*ABOUT THIS TASK:* Output all the data exactly. Pictures do not belong in the copy.

*DATA FOR PROCESSING:*
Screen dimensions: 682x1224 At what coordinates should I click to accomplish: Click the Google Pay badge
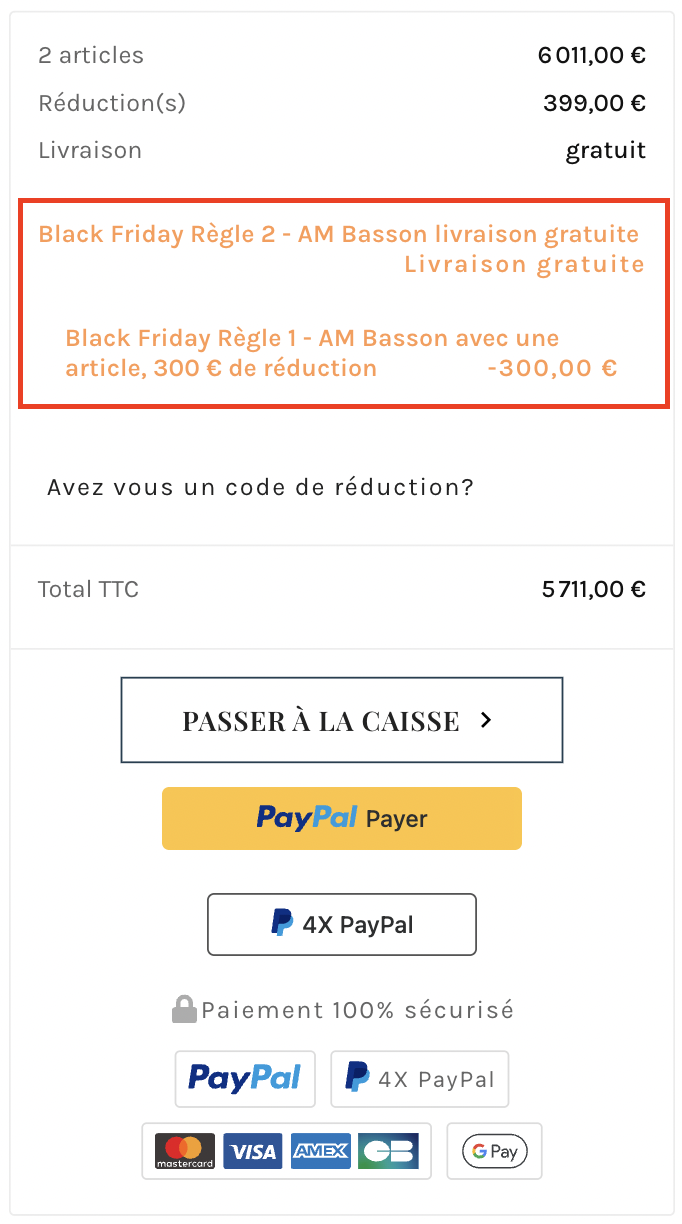[494, 1152]
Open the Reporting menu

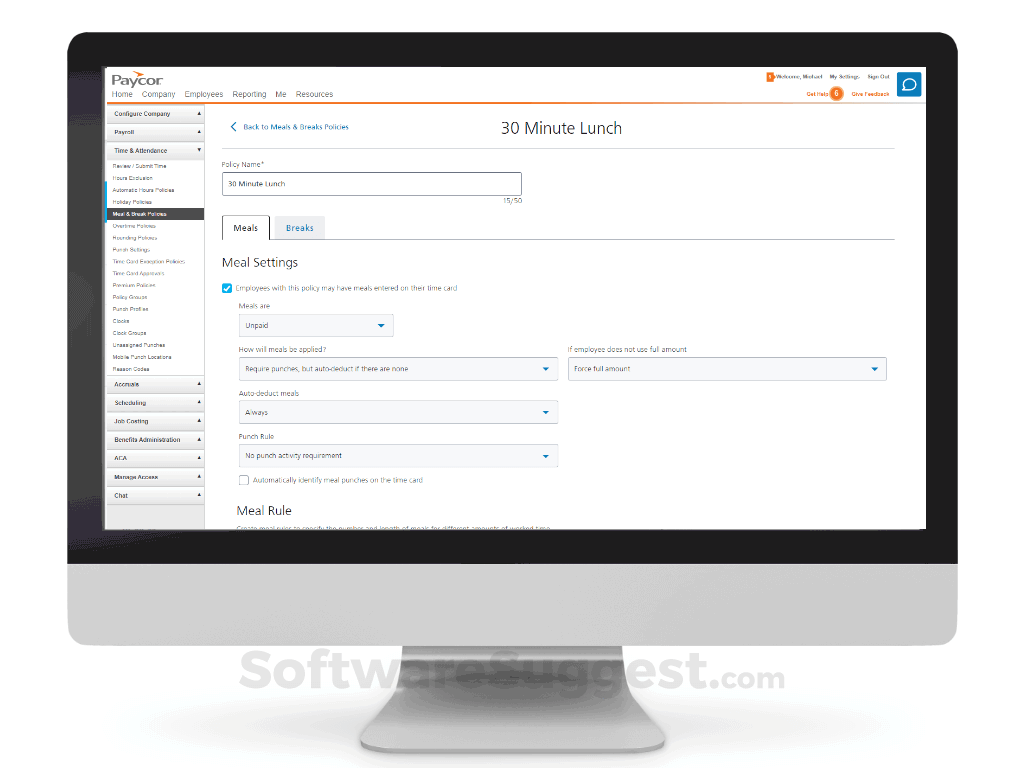click(x=249, y=94)
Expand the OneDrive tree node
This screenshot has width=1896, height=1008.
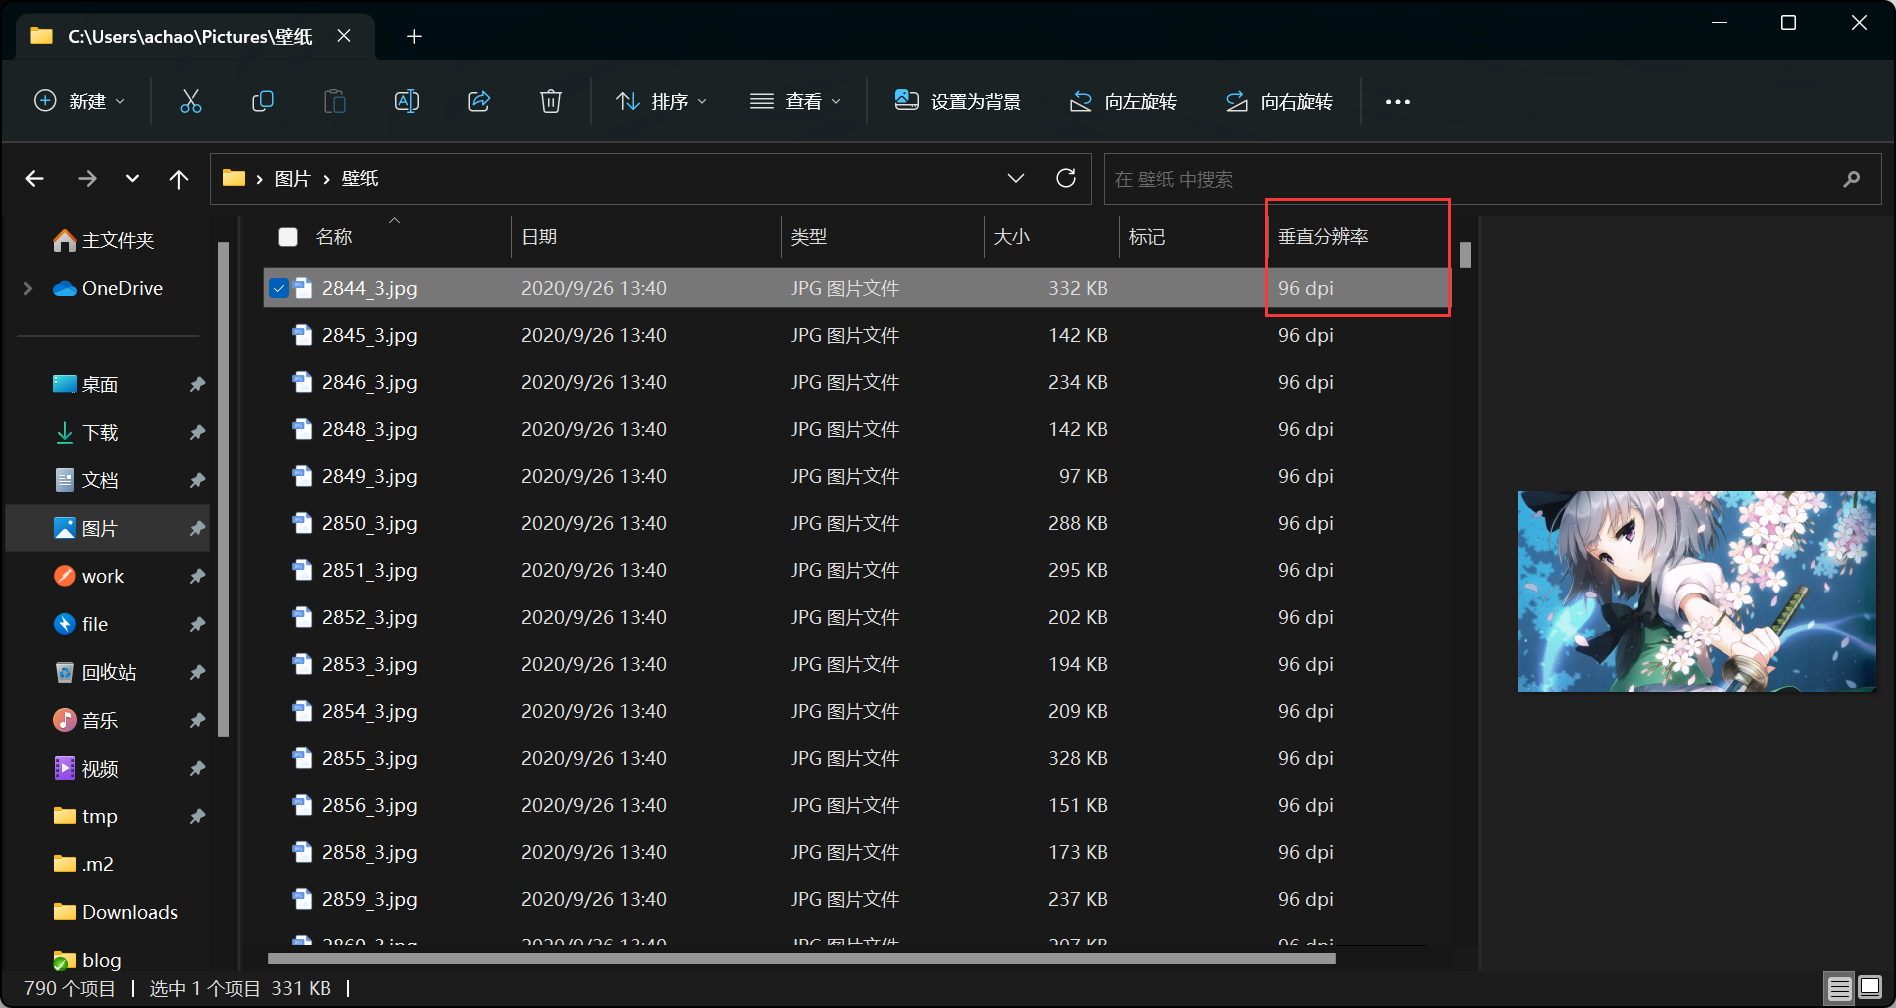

*RESPONSE TO THE TASK:*
Screen dimensions: 682x1224 At what coordinates should I click to accomplish: Click the Google Pay badge
[494, 1152]
Open the Reporting menu

click(x=249, y=94)
Expand the OneDrive tree node
This screenshot has width=1896, height=1008.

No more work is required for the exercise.